Friday Mortgage Round Up – February 24th, 2012

this weeks mortgage rate news

TD and RBC Increase Fixed Mortgage Rates

TD and RBC were supposed to have their promotional rates available on the 2.99 per cent four year fixed mortgage until the end of this month (February 29th to be exact).  But low and behold, just two short weeks after BMO’s campaign ran its course TD and RBC took their promo rate off the table as well.  Those rates are history now; in fact they did make history as being the lowest 4 year fixed rate on

If you are interested in a 4 year term from one of the Big 6, you are now looking at 3.39% (or more) which is 40 bps higher than the short lived promotional rate.

Ready or Not, A Mortgage Rate Increase is Coming

We knew the super low rates wouldn’t last forever, but are we ready for an increase?  If you have been monitoring the Government of Canada’s Bond Yields you shouldn’t be too surprised to hear about the nearing mortgage rate hikes to fixed term products (see below: positive correlation between bond yields and fixed mortgage rates).  So far in the month of February, there has been a 19 per cent (24 bps) increase in the 5 year Government of Canada benchmark bond yield and keep in mind that on average, lenders try to maintain a 1-3 per cent spread between the mortgage rates and the bond yields.
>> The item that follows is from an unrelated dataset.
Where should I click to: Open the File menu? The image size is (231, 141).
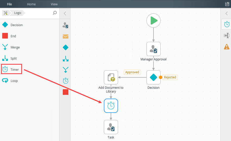(x=9, y=4)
Why is the Bond Yield Increasing?

Well, the Greek bailout for starters.  The growing optimism on the global economic outlook has caused investors to move towards riskier assets and away from the bond market.  The positive trending TSX also motivates investors to take more risk, cooling off the hot bond bull market.  Remember, bond prices and bond yields move inversely.  Like anything else, bonds prices are determined by supply and demand.  If there is not a lot of demand, bidders will pay less than face value which increases the yield.

Recent Economic News from the U.S.

The economic news from the U.S. is surprisingly encouraging!  A strengthening labour market has contributed to a drop in the number of claims for unemployment benefits (nearing a four-year low) and there are optimistic signs that their housing market may begin to move in the right direction (January house sales rose to the highest pace in nearly two years).  All of these economic indicators point to upward pressure on mortgage rates in the States and although Canada has done a good job at avoiding such a dramatic recession and has experienced a faster recovery when compared to the U.S., we still tend to follow the same trends as our American neighbours.
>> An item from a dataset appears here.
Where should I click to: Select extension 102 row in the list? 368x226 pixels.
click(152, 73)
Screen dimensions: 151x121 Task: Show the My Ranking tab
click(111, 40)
Final Thoughts – Speak to a Mortgage Broker

If you are in the market for a mortgage now or in the near future, find a friend in a mortgage broker!  Brokers have access to a variety of lenders vs. a bank which has one set of rates and products.  Why is this so important?  It’s important because if the bank’s one lender increases their rates the bank is out of the game whereas a broker can just try another lender. Sure, lenders are competitive just like anyone else and eventually will all follow suit with a price increase.  But keep in mind that mortgage professionals usually will get a heads up the day before rates are increasing.  If you have a good relationship with your broker and are committed to working with them, they should keep you in the loop and help you get a rate guarantee before pricing increases. Week in Review

There is some good news and some bad news.  I’ll start with the bad news as I like to end on a good note.  There has been upward movement in rates over the last week, namely the four and five year fixed rates and the five year variable rate.  The good news?  Well a couple of things.  Firstly, they are very small increases.  The biggest mover is the variable mortgage rate with 25 bps which is nothing close to the 40 bps that the Big 6 had moved their rates by.  And secondly, that 2.99 per cent rate that the Big 6 can’t offer is still available through certain brokers across Canada (please ensure that you are searching for the best mortgage rates in your province).
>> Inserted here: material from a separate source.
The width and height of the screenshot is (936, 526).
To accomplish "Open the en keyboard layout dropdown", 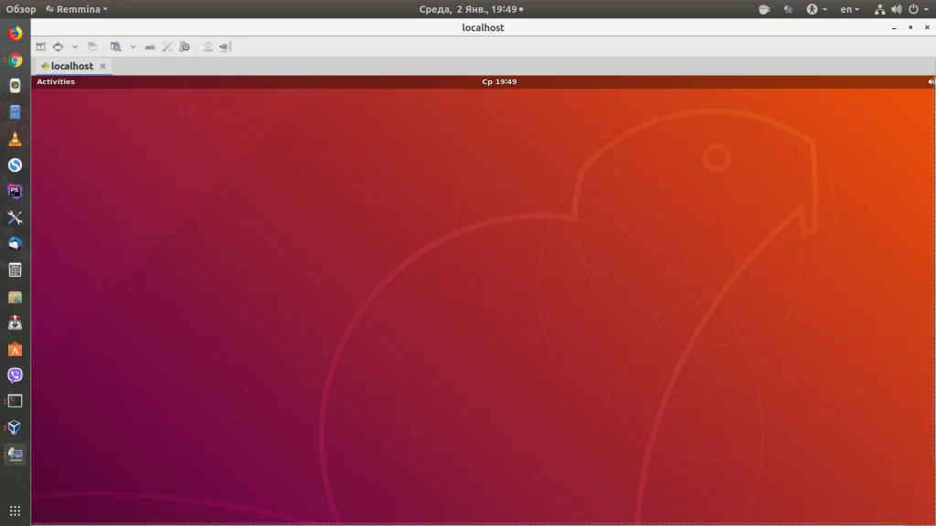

*This chart is based on changes over the last week to our Best Mortgage Rates Canada page. Mortgage Rates may vary depending on Province.

Back by popular demand is the 5 year closed variable rate (46.1 per cent of visitors searched our 5 year rates over the last week).  Fewer than 40 per cent searched the 5 year closed fixed rates as the 2.99 per cent rate left headlines and around 4 per cent of our visitors were looking for a 1-2 year term.